__Your task__:
Reproduce, from the lines below, exactly the stretch that begins at the line containing "Select the edit icon beside 我参与评论的文章" and ends at the line containing "Uncheck the Orientation", both included.

__Records supplied__:
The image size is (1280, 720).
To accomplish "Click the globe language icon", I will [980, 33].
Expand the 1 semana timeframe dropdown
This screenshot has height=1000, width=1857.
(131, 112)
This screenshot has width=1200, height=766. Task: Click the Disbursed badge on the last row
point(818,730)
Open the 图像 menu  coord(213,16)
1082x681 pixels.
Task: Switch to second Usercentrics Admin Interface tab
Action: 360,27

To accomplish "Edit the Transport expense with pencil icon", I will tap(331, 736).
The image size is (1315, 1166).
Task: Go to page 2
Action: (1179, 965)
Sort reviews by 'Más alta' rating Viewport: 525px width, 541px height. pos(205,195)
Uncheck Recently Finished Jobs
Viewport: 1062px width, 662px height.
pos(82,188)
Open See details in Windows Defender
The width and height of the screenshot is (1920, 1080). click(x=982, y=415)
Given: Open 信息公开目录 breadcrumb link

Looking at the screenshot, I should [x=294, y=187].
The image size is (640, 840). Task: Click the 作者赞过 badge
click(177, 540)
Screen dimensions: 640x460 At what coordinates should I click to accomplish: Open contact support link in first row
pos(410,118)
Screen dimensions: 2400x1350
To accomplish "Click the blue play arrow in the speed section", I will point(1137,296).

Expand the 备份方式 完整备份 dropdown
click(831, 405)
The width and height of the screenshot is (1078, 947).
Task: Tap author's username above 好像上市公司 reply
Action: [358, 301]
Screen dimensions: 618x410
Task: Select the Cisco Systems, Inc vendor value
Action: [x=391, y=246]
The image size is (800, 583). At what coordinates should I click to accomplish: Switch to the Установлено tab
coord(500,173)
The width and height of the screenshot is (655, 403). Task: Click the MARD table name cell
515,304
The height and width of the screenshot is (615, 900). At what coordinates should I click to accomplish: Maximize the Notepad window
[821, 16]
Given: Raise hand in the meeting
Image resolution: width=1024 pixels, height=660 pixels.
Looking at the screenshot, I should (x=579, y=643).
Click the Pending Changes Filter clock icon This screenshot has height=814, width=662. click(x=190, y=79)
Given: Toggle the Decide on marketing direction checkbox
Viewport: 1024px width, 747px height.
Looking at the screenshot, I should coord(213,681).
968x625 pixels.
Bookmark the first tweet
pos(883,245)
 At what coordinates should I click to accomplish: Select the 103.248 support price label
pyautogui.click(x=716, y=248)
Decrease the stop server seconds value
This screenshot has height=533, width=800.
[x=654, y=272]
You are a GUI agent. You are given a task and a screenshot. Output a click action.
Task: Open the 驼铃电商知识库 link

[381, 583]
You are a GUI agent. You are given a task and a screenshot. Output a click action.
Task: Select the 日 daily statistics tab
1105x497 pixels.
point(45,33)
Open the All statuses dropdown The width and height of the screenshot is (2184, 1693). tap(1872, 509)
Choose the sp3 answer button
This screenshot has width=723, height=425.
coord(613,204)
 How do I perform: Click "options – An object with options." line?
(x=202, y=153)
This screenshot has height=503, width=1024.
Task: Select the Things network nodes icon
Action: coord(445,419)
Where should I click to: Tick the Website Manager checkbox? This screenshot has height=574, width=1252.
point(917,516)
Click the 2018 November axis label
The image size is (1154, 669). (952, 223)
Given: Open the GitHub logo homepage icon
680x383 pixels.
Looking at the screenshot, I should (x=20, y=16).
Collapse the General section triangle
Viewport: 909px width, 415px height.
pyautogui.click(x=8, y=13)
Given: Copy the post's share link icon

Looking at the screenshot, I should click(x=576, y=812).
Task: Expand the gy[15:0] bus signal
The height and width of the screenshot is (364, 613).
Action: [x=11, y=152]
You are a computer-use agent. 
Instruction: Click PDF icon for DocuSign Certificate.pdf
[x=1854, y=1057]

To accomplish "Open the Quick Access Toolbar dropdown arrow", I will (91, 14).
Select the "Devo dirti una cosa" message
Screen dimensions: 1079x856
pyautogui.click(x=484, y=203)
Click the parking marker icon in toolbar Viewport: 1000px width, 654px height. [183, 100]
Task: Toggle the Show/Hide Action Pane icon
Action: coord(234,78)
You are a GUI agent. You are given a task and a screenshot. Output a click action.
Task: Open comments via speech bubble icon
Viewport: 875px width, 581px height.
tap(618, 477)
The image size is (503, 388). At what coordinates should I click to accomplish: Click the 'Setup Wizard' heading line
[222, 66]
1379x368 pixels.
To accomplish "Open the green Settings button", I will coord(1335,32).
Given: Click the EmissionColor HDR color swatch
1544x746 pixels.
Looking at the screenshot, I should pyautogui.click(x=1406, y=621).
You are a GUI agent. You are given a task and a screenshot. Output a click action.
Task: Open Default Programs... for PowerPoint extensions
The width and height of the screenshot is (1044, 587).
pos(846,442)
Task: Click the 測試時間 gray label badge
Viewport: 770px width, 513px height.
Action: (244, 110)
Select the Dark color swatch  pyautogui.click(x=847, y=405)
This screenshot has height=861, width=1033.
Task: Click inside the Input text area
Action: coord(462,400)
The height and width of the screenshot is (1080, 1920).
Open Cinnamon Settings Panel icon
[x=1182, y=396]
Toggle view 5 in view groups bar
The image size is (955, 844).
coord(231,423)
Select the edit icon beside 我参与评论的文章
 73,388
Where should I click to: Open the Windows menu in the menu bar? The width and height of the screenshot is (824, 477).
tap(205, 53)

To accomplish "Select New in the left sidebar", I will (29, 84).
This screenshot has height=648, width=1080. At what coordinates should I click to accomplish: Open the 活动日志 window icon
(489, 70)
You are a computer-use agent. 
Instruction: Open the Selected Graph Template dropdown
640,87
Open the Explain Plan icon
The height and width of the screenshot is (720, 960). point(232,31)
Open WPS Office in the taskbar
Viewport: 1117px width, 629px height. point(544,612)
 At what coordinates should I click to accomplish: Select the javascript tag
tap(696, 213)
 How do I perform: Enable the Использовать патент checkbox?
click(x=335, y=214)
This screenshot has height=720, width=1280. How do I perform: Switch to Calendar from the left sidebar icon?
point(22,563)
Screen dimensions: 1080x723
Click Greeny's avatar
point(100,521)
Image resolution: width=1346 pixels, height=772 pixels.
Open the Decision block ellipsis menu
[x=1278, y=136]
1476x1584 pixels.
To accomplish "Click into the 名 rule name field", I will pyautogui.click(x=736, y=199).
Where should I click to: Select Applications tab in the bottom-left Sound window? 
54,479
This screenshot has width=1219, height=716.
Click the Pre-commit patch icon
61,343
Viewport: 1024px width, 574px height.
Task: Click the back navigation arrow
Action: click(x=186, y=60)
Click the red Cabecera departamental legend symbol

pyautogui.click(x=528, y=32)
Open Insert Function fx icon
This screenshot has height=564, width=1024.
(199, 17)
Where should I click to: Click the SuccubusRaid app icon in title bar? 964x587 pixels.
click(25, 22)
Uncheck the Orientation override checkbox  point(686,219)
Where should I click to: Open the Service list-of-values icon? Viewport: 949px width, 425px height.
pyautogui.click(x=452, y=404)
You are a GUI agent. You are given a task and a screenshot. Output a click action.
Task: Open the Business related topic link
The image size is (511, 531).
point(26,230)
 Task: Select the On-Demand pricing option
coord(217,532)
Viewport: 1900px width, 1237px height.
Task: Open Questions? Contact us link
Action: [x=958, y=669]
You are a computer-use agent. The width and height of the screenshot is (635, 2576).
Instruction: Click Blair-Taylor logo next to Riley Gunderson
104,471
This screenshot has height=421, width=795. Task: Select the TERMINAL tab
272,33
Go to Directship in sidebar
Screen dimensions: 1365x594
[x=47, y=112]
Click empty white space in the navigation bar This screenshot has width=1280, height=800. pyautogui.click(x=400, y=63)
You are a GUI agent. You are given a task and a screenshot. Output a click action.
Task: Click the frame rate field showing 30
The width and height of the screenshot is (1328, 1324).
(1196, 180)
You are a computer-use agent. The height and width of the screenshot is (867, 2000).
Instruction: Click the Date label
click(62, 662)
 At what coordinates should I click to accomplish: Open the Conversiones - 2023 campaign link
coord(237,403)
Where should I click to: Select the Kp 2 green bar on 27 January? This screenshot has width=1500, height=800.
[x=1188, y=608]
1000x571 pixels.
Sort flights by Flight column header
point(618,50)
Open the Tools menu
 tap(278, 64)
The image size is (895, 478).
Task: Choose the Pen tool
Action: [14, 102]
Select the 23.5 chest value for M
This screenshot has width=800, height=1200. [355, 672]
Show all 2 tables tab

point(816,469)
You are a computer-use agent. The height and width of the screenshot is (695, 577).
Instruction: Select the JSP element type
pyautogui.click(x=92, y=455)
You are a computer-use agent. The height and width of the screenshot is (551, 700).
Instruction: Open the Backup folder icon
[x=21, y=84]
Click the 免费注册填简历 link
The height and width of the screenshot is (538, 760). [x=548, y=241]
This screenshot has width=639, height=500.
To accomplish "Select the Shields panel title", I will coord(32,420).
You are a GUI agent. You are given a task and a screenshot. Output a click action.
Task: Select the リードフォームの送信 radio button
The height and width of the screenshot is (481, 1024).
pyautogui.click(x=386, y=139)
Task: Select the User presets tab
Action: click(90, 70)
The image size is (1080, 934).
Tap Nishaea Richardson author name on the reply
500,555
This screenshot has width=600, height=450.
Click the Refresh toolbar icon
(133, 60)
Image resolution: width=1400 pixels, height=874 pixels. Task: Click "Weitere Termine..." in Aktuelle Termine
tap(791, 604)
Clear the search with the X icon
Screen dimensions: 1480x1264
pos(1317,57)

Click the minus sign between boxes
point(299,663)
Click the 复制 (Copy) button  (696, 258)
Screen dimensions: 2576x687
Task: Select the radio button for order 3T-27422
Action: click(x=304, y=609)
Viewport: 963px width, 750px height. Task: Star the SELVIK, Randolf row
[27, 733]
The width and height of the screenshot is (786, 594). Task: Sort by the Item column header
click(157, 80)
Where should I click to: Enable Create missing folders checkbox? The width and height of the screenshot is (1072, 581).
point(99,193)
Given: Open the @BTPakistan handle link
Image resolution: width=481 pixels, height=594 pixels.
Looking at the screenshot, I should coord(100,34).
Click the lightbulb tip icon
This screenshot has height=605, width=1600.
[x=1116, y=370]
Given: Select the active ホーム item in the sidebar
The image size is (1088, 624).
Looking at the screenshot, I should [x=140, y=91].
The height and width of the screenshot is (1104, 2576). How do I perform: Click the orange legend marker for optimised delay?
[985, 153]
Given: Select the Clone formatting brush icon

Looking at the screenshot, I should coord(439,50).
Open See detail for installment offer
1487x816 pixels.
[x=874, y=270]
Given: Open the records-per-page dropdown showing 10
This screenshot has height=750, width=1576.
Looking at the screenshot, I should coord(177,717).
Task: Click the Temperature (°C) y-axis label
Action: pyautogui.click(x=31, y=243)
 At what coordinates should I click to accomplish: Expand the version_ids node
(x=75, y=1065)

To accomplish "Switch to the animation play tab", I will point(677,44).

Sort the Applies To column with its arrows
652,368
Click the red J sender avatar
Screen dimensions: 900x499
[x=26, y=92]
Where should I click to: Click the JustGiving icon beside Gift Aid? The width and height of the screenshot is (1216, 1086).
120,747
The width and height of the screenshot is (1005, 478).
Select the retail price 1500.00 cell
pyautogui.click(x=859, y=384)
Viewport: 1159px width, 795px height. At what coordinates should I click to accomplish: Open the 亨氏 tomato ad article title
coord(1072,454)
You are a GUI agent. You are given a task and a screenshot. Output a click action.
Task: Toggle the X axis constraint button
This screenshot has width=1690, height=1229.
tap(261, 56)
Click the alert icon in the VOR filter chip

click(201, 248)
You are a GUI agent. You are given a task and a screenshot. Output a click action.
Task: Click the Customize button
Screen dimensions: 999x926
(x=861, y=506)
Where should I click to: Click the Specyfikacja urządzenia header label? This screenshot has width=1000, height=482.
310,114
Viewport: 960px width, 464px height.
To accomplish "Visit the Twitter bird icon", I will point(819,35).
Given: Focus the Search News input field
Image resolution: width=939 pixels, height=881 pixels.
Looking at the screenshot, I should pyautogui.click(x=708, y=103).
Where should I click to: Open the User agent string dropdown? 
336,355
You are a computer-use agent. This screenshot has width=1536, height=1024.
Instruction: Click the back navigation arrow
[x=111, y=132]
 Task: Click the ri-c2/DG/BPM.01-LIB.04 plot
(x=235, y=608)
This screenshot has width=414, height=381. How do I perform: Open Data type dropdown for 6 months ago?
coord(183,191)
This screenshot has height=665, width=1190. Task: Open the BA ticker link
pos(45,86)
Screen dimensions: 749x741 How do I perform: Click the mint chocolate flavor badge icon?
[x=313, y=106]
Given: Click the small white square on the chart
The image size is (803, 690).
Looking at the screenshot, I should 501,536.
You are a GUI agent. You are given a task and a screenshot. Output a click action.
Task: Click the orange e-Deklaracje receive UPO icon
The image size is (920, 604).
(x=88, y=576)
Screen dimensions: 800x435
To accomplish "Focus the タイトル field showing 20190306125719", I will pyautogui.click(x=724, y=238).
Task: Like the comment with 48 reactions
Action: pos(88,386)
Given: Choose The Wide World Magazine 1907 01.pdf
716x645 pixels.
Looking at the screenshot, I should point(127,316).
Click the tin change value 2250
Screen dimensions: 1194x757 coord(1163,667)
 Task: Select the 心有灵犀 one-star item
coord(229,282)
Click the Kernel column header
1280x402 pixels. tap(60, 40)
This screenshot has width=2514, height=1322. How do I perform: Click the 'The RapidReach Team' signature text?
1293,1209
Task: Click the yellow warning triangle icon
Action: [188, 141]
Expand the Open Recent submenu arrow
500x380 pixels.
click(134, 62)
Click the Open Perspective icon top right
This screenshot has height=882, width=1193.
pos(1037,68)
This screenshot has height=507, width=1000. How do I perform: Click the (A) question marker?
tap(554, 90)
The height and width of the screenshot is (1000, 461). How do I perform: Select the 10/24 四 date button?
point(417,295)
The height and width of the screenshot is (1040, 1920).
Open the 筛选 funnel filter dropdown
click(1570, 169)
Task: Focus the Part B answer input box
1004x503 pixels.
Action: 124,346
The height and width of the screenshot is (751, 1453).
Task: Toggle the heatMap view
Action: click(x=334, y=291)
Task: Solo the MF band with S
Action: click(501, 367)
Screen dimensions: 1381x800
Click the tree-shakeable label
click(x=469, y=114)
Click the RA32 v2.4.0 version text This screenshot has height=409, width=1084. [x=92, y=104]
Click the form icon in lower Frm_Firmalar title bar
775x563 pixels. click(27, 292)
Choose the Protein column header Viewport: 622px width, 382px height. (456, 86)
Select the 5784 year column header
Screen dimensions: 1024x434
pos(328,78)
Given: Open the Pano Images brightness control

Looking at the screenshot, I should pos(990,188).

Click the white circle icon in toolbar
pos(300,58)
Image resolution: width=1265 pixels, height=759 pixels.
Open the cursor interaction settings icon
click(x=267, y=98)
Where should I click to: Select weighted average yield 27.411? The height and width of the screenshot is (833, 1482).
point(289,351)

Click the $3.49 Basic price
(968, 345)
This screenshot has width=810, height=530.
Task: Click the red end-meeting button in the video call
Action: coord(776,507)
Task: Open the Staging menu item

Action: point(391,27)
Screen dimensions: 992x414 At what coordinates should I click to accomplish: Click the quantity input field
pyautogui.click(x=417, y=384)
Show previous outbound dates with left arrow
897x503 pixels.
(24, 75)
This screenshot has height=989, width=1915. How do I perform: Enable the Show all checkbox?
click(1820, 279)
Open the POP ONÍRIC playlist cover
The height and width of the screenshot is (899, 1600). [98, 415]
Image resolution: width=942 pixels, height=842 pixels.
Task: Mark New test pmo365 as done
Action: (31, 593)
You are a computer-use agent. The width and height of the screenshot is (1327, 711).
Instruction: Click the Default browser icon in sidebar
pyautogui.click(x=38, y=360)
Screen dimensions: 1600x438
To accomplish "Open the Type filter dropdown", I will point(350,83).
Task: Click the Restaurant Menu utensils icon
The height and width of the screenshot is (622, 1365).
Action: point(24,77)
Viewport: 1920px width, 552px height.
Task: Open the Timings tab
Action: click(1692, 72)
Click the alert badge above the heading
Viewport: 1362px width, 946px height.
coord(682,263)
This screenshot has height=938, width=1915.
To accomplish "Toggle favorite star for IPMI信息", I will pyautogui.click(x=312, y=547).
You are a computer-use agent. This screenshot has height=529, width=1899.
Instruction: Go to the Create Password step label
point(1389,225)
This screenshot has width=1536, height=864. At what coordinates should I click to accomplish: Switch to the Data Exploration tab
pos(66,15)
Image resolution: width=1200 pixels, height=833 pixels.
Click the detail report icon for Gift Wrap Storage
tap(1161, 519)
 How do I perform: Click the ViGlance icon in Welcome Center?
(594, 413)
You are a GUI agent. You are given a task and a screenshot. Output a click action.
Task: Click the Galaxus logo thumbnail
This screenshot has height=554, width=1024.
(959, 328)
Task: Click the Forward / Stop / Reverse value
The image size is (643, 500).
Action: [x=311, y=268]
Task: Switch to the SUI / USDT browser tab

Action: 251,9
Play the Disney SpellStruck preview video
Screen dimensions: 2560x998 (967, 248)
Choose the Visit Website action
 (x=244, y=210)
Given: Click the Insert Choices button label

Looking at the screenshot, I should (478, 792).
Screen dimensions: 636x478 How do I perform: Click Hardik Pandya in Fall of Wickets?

__Answer for this exercise__:
Select the edit icon beside 我参与评论的文章
 73,388
Where should I click to: Open the Windows menu in the menu bar? The width and height of the screenshot is (824, 477).
tap(205, 53)

To accomplish "Select New in the left sidebar", I will (29, 84).
This screenshot has height=648, width=1080. At what coordinates should I click to accomplish: Open the 活动日志 window icon
(489, 70)
You are a computer-use agent. 
Instruction: Open the Selected Graph Template dropdown
640,87
Open the Explain Plan icon
The height and width of the screenshot is (720, 960). point(232,31)
Open WPS Office in the taskbar
Viewport: 1117px width, 629px height. point(544,612)
 At what coordinates should I click to accomplish: Select the javascript tag
tap(696, 213)
 How do I perform: Enable the Использовать патент checkbox?
click(x=335, y=214)
This screenshot has height=720, width=1280. How do I perform: Switch to Calendar from the left sidebar icon?
point(22,563)
Screen dimensions: 1080x723
Click Greeny's avatar
point(100,521)
Image resolution: width=1346 pixels, height=772 pixels.
Open the Decision block ellipsis menu
[x=1278, y=136]
1476x1584 pixels.
To accomplish "Click into the 名 rule name field", I will pyautogui.click(x=736, y=199).
Where should I click to: Select Applications tab in the bottom-left Sound window? 
54,479
This screenshot has width=1219, height=716.
Click the Pre-commit patch icon
61,343
Viewport: 1024px width, 574px height.
Task: Click the back navigation arrow
Action: click(x=186, y=60)
Click the red Cabecera departamental legend symbol

pyautogui.click(x=528, y=32)
Open Insert Function fx icon
This screenshot has height=564, width=1024.
(199, 17)
Where should I click to: Click the SuccubusRaid app icon in title bar? 964x587 pixels.
click(25, 22)
Uncheck the Orientation override checkbox  point(686,219)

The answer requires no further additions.